The PLS.com v. National Association of REALTORS® et al was originally filed way back in 2020 by a pocket listing service startup, accusing the National Association of REALTORS® (NAR) and big MLSs of conspiring on rules that hindered competition. While touching on similar issues, the suit differs in several important ways from the cascade of Burnett copy-cat class actions filed in recent months.
The settlement agreement, according to a court filing yesterday, only includes the three MLSs named in the lawsuit—CRMLS in California, Bright MLS on the Atlantic coast, and Midwest Real Estate Data, or MRED, which serves the Chicago region. NAR, the only other defendant, has not settled the case, which is still ongoing.
Most notably, this lawsuit is not a class action, and is focused on “clear cooperation,” an NAR policy that requires agents to list properties on NAR-affiliated MLSs—something that is only an ancillary focus of the plaintiffs in Burnett and the copy-cats. Specifically, this suit claims that NAR conspired with the other defendants to monopolize listing services and stamp out competition through the policy, which was adopted in 2019.
Industry insiders have worried that this case—and a similar lawsuit filed by another listing service startup, known as TAN v.
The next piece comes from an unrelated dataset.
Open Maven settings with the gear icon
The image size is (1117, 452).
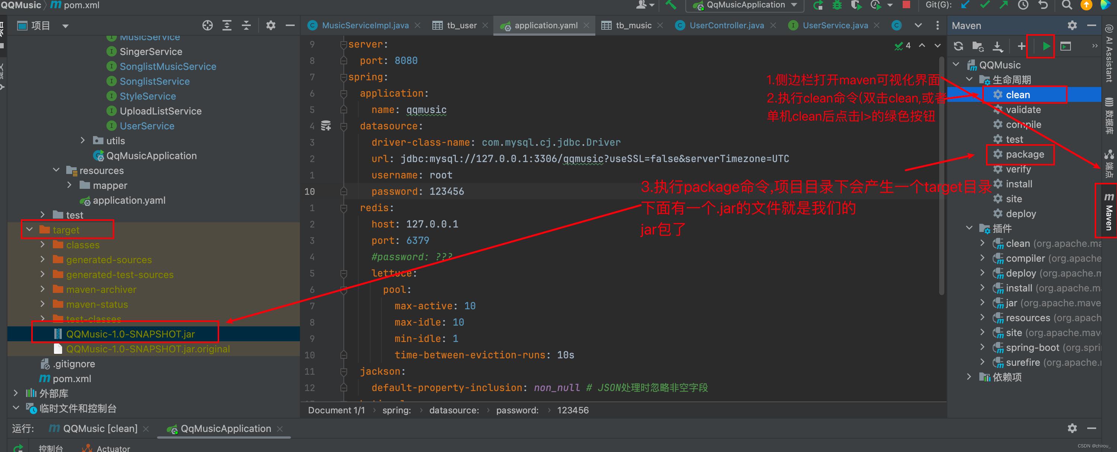click(x=1072, y=25)
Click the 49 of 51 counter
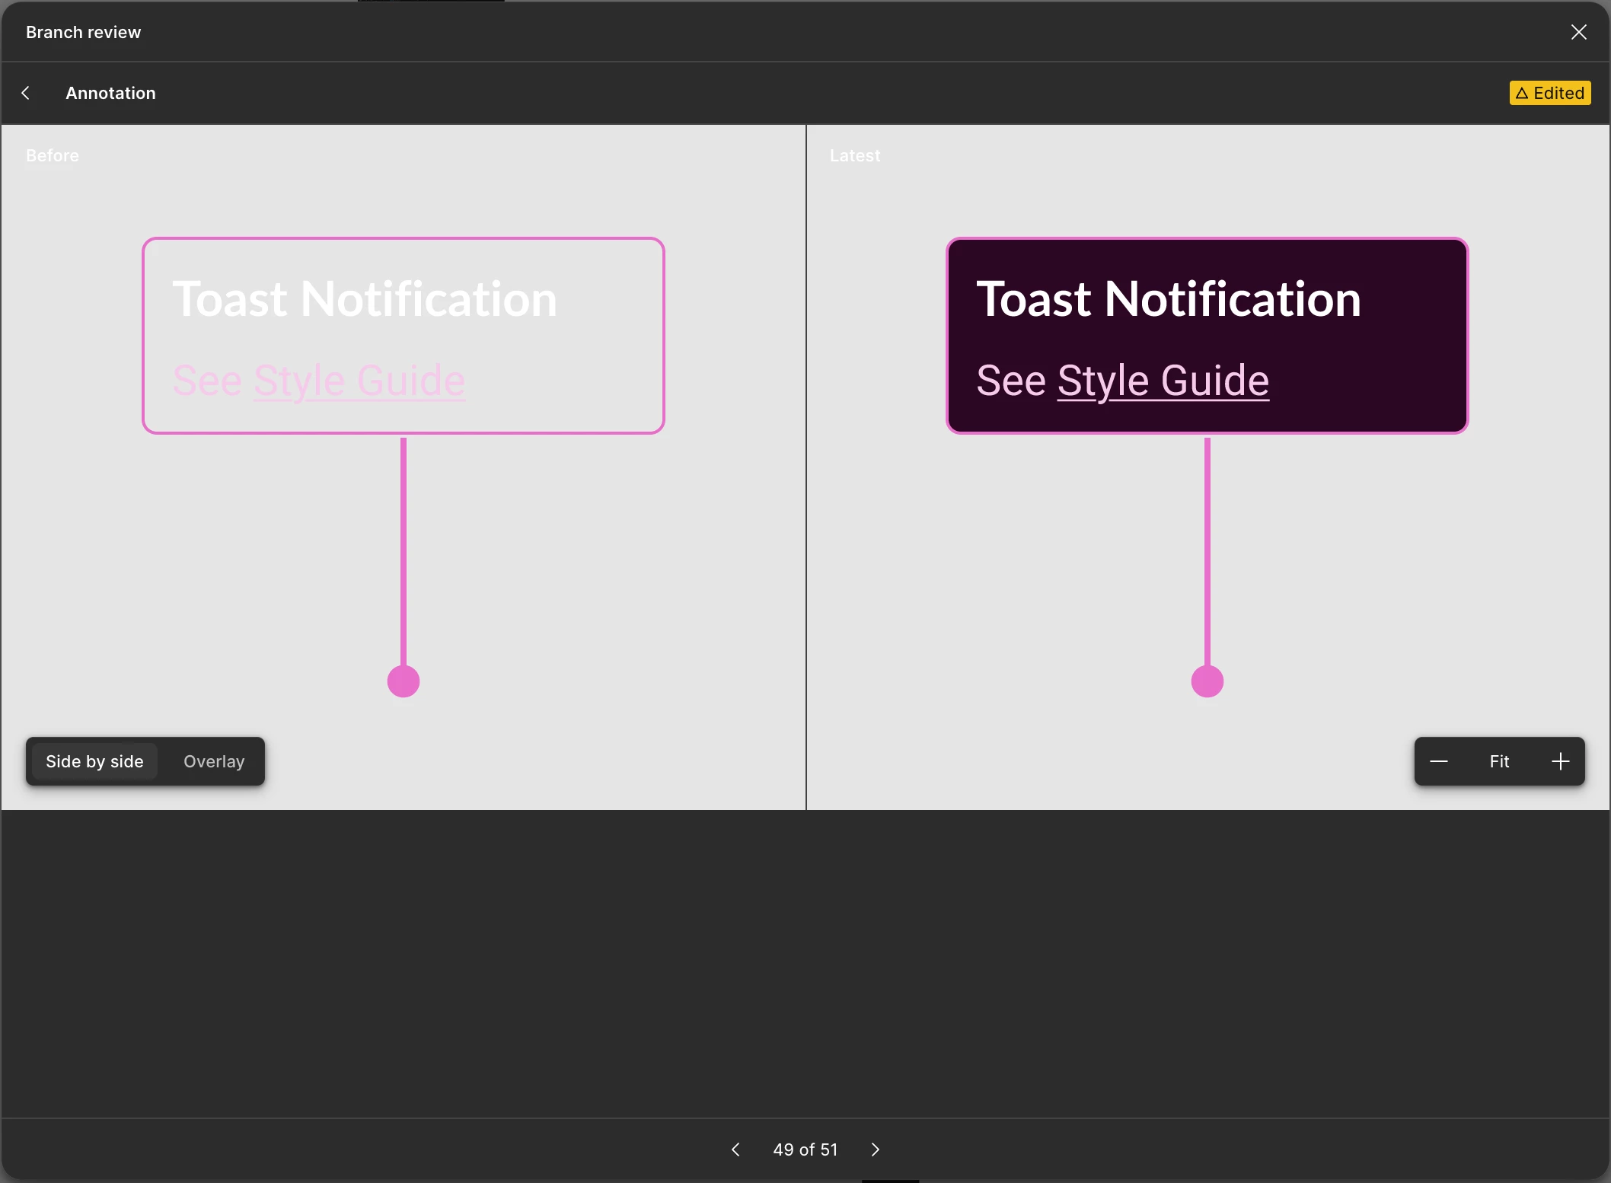This screenshot has height=1183, width=1611. click(805, 1150)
NAR—could upend real estate in even more fundamental ways than Burnett, directly targeting the relationship between NAR and the MLS industry.
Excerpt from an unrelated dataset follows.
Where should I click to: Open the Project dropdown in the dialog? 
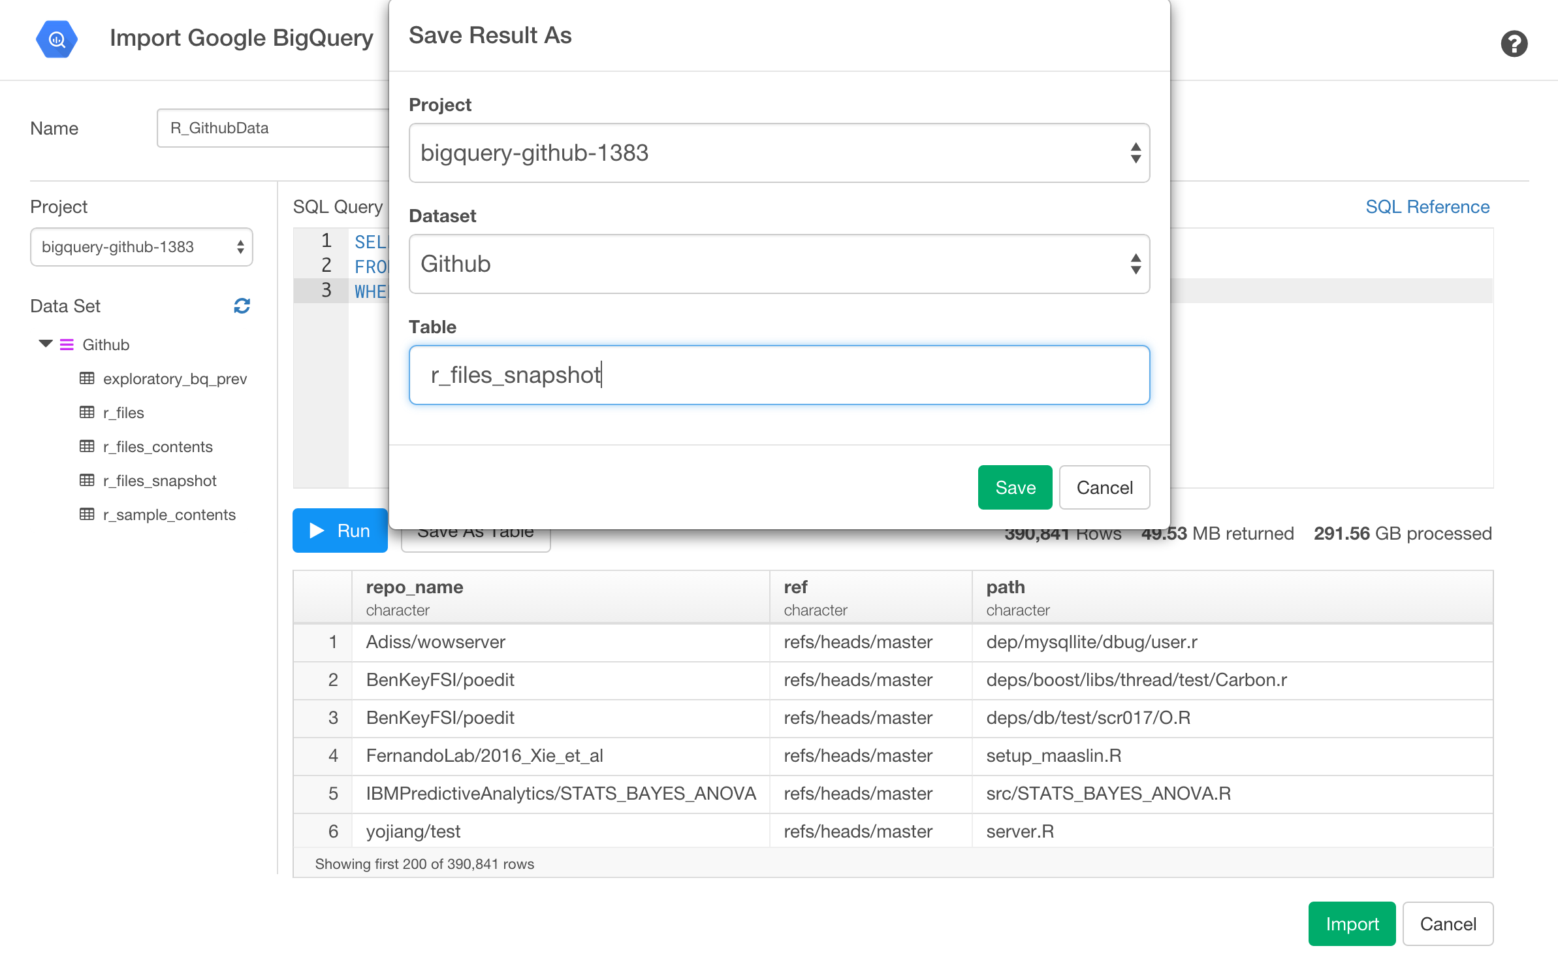click(778, 153)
Emails to representatives of NAR and CRMLS were not immediately returned, and a voicemail requesting comment left in the general mailbox for MRED was not immediately returned.
Emails sent to PLS.com attorneys were also not immediately returned.
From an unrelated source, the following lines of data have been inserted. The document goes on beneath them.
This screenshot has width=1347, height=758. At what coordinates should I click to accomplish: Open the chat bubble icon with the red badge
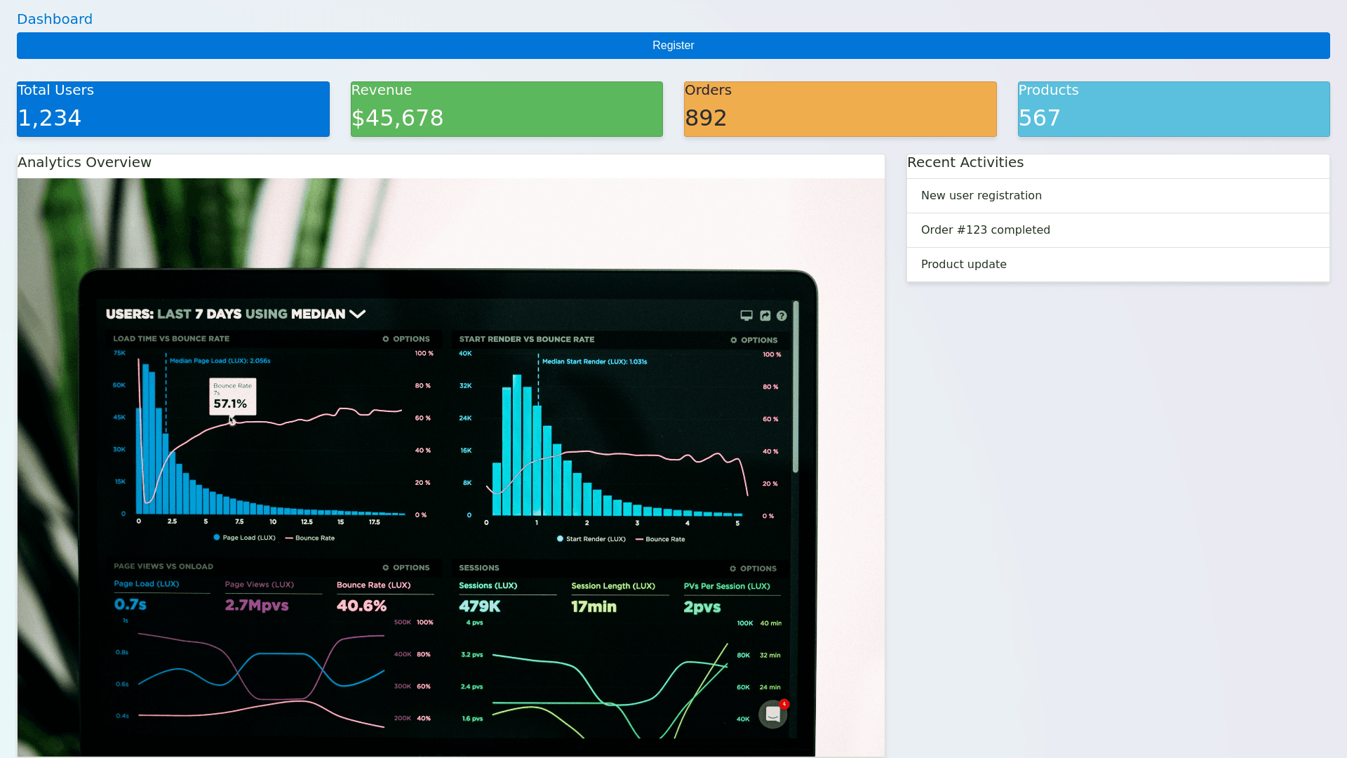click(x=773, y=714)
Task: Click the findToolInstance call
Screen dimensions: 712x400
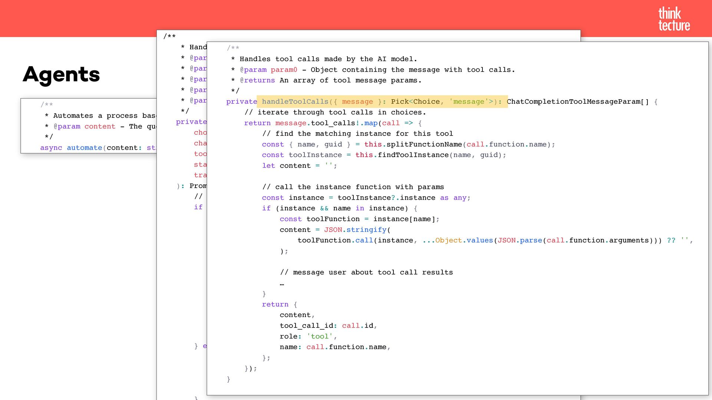Action: tap(413, 155)
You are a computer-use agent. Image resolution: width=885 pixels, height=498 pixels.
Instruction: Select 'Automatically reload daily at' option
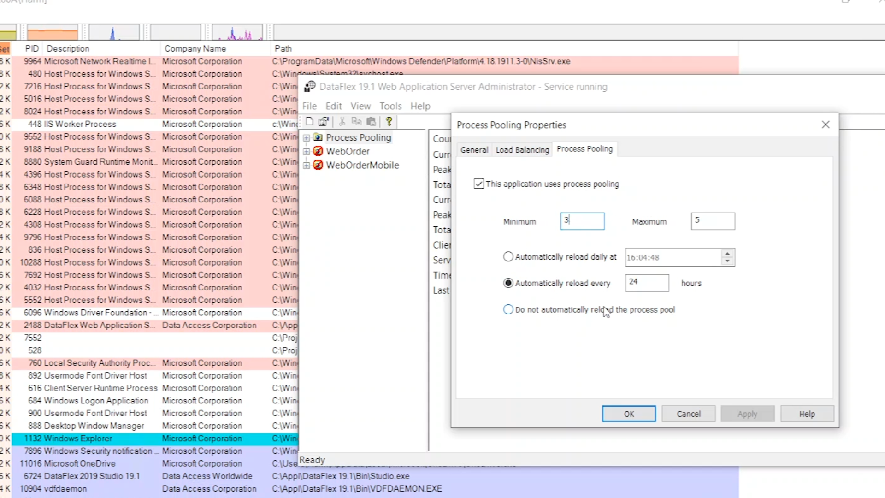coord(508,257)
A Bright MLS spokesperson said simply that “(t)he PLS and the MLSs have agreed to a resolution of the dispute between them concerning the claims alleged against the MLSs in the lawsuit,” without providing further details.
ThePLS.com lawsuit was initially dismissed in 2021, but that decision was overturned on appeal and the case continued. The TAN suit was also dismissed, with a pending appeal before the Ninth Circuit.
Unlike PLS, TAN does not name any MLSs as defendants, instead targeting NAR and another local REALTOR® association.
A settlement by the MLSs—collectively representing close to 300,000 subscribers, with CRMLS and Bright being the first and second largest MLSs in the nation, respectively—would seem to indicate the MLS industry is taking a different approach to the lawsuits compared to NAR. Most of the commission class-action lawsuits, including Burnett, did not name any MLS as a defendant, though MLS practices, and the degree of influence NAR has on MLSs were key sticking points in the trial.
But because they weren’t defendants, the Burnett verdict did not have a direct effect on any MLSs, even the ones that plaintiffs named as “covered MLSs.” This case, however, has the potential to levy damages or force rule changes by the MLSs, specifically looking to nullify “clear cooperation.”
It was not immediately clear what the next steps were for the PLS.com suit. The filing refers to the agreement as a “settlement-in-principle,” and requested that the MLSs be excused from an upcoming conference before the court this Friday.
“The purpose of the request is to allow the settling parties to finalize the draft settlement agreement, to obtain necessary signatures, and to conserve judicial and party resources,” the filing claims.
Editor’s note: This story was updated Friday, Jan. 26 with a brief statement from Bright MLS.